WHAT THE EXERCISE ASKS>
Wherever the word "height" appears in a line of the data, that line should be copied.

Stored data
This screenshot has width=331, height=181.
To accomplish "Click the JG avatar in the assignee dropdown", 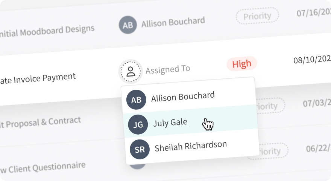I will (138, 125).
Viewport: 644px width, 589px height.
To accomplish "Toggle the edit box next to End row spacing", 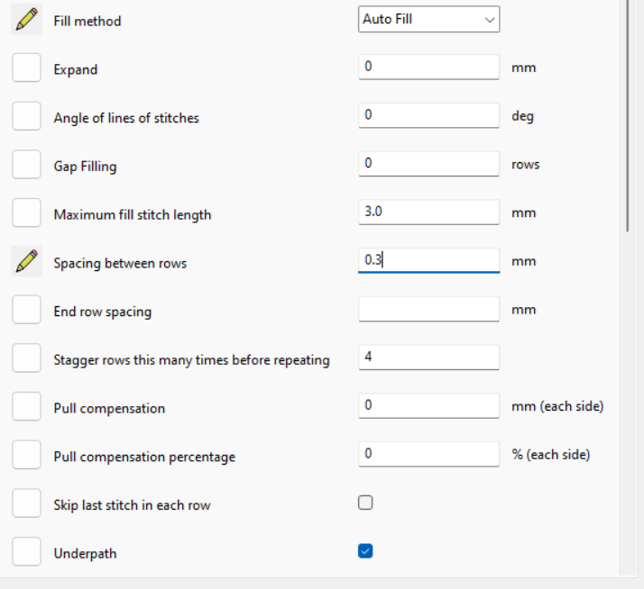I will pyautogui.click(x=26, y=310).
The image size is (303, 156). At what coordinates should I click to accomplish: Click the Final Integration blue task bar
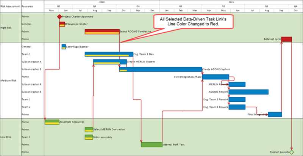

COMPLETED TASK>
This screenshot has width=331, height=181.
Viewport: 644px width, 589px height.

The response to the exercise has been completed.